* _TASK_: Among the records below, which lines contain the string "with"? Report them.

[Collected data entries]
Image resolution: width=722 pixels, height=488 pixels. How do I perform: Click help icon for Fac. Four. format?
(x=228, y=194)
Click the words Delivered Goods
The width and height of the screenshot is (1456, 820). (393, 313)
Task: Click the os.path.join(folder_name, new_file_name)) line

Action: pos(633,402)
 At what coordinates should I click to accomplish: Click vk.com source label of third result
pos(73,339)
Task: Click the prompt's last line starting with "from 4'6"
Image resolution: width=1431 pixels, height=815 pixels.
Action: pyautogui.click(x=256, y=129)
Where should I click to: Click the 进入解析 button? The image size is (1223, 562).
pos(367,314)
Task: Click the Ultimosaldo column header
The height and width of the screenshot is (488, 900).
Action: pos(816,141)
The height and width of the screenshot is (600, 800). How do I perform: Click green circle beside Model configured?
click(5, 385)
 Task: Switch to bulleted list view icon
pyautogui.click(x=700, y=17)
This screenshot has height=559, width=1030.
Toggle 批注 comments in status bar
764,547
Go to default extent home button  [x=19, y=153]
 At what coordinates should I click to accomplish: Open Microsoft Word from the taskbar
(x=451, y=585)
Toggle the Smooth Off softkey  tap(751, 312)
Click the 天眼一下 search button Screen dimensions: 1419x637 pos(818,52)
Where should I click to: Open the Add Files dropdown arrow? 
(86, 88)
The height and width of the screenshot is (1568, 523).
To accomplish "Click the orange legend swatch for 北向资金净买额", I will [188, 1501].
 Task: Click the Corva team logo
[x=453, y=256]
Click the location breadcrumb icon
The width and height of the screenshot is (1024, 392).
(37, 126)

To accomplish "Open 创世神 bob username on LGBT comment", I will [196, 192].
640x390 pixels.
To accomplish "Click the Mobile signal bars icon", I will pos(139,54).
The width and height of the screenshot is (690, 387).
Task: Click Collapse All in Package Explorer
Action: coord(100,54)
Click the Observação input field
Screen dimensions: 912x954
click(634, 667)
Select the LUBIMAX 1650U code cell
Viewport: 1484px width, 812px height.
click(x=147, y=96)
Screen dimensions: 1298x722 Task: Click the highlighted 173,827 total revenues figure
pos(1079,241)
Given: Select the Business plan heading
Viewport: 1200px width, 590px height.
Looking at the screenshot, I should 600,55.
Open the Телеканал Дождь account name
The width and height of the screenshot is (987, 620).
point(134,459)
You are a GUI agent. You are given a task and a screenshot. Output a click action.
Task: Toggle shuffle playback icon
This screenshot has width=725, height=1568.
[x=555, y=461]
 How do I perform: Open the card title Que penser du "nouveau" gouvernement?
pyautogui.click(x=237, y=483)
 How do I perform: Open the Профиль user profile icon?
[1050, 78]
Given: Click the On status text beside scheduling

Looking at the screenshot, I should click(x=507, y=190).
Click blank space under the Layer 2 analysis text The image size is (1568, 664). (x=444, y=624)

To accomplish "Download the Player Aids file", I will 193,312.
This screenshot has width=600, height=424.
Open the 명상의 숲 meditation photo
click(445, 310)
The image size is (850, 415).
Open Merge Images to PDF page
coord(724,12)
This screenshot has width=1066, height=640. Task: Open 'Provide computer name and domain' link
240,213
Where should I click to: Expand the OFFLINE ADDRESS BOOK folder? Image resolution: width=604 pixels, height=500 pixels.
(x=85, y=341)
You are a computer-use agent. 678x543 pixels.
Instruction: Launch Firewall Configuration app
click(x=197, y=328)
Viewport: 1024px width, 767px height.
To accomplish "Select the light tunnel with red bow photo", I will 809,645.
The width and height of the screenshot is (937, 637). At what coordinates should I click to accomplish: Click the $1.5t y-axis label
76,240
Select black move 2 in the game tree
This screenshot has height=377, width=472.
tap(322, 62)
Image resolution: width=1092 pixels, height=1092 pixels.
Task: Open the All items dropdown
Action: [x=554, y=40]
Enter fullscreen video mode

* _ANSWER_:
Task: Click the prompt's last line starting with "from 4'6"
To accomplish "Select the light tunnel with red bow photo", I will 809,645.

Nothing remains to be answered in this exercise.